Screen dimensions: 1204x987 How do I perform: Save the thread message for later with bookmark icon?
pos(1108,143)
:::::
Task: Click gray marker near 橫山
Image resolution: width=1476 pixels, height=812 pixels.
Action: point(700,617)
:::::
▶ [Aim of the task]:
Render the data from the line containing "Screen dimensions: 1204x987" down to the line containing "pos(1108,143)" as a two-column CSV with the header input,output. Each text and its answer should form one row, every field should be enclosed in quotation marks, and any line breaks should be replaced by spaces.

▶ [Exercise result]:
input,output
"Screen dimensions: 1204x987 How do I perform: Save the thread message for later with bookmark icon?","pos(1108,143)"